This discussion is based on the Code, administrative
pronouncements, judicial decisions and final, temporary and proposed Treasury regulations, all as of the date hereof, changes to
any of which subsequent to the date hereof may affect the tax consequences described herein. Persons considering the purchase of
the Securities should consult their tax advisers with regard to the application of the U.S. federal income tax laws to their particular
situations as well as any tax consequences arising under the laws of any state, local or non-U.S. taxing jurisdiction.
General
Due to the absence of statutory, judicial
or administrative authorities that directly address the treatment of the Securities or instruments that are similar to the Securities
for U.S. federal income tax purposes, no assurance can be given that the IRS or a court will agree with the tax treatment described
herein. We intend to treat a Security for U.S. federal income tax purposes as a single financial contract that provides for a coupon
that will be treated as gross income to you at the time received or accrued in accordance with your regular method of tax accounting.

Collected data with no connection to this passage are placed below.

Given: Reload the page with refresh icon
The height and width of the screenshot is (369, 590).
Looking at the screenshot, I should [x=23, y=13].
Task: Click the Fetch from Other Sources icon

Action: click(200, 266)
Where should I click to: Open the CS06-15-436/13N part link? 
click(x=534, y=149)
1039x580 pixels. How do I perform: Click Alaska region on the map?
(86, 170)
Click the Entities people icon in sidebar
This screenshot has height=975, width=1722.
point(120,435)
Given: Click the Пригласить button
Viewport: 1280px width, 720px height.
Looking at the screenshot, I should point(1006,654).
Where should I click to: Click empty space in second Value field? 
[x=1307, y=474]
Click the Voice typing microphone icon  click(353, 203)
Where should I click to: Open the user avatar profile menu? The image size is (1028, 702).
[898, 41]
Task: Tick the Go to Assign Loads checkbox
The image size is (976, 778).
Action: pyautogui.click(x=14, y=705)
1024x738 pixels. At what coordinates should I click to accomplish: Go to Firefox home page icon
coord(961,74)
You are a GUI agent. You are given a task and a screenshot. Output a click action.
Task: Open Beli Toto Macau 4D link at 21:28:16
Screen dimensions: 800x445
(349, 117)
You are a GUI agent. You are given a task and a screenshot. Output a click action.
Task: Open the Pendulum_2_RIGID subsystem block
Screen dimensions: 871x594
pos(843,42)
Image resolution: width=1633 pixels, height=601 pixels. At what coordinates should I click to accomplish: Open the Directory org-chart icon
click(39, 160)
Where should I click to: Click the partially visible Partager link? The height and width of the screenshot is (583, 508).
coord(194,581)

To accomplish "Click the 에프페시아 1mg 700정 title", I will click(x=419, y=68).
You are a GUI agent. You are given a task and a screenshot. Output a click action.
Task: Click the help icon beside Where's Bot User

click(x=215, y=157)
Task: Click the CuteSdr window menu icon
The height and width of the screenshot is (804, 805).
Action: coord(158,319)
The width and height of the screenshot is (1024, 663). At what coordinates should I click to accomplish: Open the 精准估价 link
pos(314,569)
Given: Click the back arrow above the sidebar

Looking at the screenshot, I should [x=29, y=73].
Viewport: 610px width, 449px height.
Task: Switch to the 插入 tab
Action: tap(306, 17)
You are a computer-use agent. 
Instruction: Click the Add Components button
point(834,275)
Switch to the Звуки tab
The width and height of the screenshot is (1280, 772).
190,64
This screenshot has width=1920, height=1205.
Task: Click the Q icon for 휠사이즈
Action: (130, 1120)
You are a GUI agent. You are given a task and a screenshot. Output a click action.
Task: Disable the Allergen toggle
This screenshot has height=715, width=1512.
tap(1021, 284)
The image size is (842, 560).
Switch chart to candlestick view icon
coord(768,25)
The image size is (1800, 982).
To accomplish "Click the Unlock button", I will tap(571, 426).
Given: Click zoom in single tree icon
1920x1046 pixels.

In the opinion of our counsel, Davis Polk & Wardwell LLP, this treatment of the Securities is reasonable under current law;
however, our counsel has advised us that it is unable to conclude affirmatively that this treatment is more likely than not to
be upheld, and that alternative treatments are possible. Moreover, our counsel’s opinion is based on market conditions as
of the date of this preliminary pricing supplement and is subject to confirmation on the Trade Date.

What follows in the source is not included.